Bullock recognized March 21, 2018 as SBDC Day in Montana. The event unites 10 regional centers in Montana and nearly 1,000 SBDC centers across the country and the hundreds of thousands of clients they’ve served in their near 40-year history, according to the governor’s office. The Montana SBDC network has assisted more than 29,000 Montana entrepreneurs and nearly 6,500 businesses since it began in 1989. In just the last year, Montana SBDC’s have helped launched 78 new businesses and created or retained 841 jobs.
Bullock said he remembers the challenges and fears of starting his own business.
“This stuff doesn’t happen by accident,” he said. “All of these folks certainly started with a dream.”
But the dream isn’t enough and the SBDC resources help Montana entrepreneurs and business owners be successful, he said.
Pam Haxby-Cote, director of the Montana Department of Commerce, said that while big businesses are great to attract to Montana, “it’s really the small businesses that maintain the community. They help main street grow.”

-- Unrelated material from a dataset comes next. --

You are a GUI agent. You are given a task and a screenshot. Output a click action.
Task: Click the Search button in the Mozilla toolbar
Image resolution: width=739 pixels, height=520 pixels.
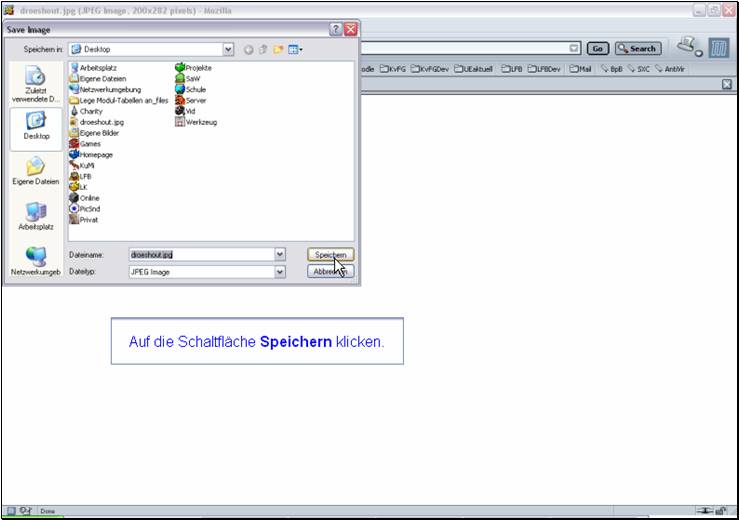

Local businesses typically give back to the community regularly, provide essential services and “they become the center of the economy in a lot of communities,” Haxby-Cote said.
Local businesses is also a place to connect with fellow residents.
“When you walk into a small business, your customers become part of your extended family,” Haxby-Cote said. “That’s really what makes small business special. The connection to community, it’s personal.”
Bullock said that while there’s a balance in attracting larger scale corporations or national chains to Montana, “at the end of the day, most of our economies are driven by small business.”